La Somalia, secondo le Nazioni Unite, nel 2019 è fra i Paesi più coinvolti con 1.500 ragazzini, per lo più rapiti da al-Shabaab. Ma anche esercito e polizia, li hanno utilizzati in quasi 200 casi. Nella Repubblica democratica del Congo (Rdc) oltre 2.500 minori sono stati reclutati dal 2008 e utilizzati fino al loro rilascio, nel 2019, da decine di guerriglie. L'aberrante fenomeno interessa anche il Sahel, nella Repubblica Centrafricana l'Onu ha accertato almeno 200 nuovi casi di minorenni utilizzati come soldati e altrettanti nel Mali. Il compito di questi piccoli non è “solo” di combattere, ma anche di svolgere altri ruoli:cuochi, facchini, messaggeri. Le ragazzine, invece, sono destinate da Boko Haram in Nigeria, ad attentati suicidi e sono costrette a fare le “schiave sessuali”. Le violenze sessuali, purtroppo, sono ampiamente usate, dalle guerriglie e dagli eserciti, nel Congo, Somalia, Repubblica Centrafricana, Somalia, Sudan e Sud Sudan.
I minori trasformati in soldati sono sottoposti a violenze di ogni tipo: uccisioni, torture, mutiliazioni, violenze sessuali ed uso di droghe, somministrate per eliminare dolore e paura, gravidanze indesiderate e Aids. Del resto, i bambini, spiegava in passato Olara Otunnu, Rappresentante speciale del segretario generale Onu per i bambini nei conflitti armati «non sono ancora pienamente coscienti delle loro azioni:possono essere facilmente indottrinati e trasformati in spietate macchine belliche». I fanciulli, inoltre, non disertano, non chiedono stipendi e per loro l'esercito rappresenta l'unico modo per potersi nutrire. Le attività belliche, inoltre, privilegiano la distruzione di ospedali e scuole, calpestando le convenzioni internazionali, nell'adozione delle quali l'Italia ha svolto un ruolo significativo, in tal modo migliaia di persone si vedono negati diritti fondamentali. Nel solo 2019 l'Onu ha accertato, infatti, almeno mille attacchi contro scuole ed ospedali, con il raddoppio, rispetto al passato, di quelli colpiti dagli eserciti, soprattutto in Somalia.
Nel 2019, grazie all'Unicef, oltre 13.000 minori sono stati separati da eserciti e guerriglie, ma la mancanza di fondi mette a rischio una smobilitazione duratura e il loro reinserimento nella società, in Paesi poverissimi
È fondamentale punire questi crimini per rompere il muro dell'impunità.

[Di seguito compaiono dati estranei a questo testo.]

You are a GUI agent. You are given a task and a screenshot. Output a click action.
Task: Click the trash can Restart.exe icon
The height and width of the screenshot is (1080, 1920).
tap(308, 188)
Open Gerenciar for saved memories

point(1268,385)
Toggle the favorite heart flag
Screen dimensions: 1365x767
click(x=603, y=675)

La Corte penale internazionale (Cpi) considera l'arruolamento di bambini al di sotto dei 15 anni come un crimine di guerra. lcuni signori della guerra del Congo sono stati condannati, come, Dominic Ongwen, uno dei capi del Lord's Resistance Army del fanatico Joseph Kony, che ha terrorizzato in Nord Uganda. Anche l'ex presidente del Sudan Omar el- Bashir è incriminato dalla Cpi per i reati commessi in Darfur.
È evidente che la pace resta il mezzo più potente, per eliminare tante sofferenze, ma è necessario che i Paesi occidentali aiutino questi Paesi ad uscire dai conflitti e dal sottosviluppo con politiche mirate, con un nuovo paradigma.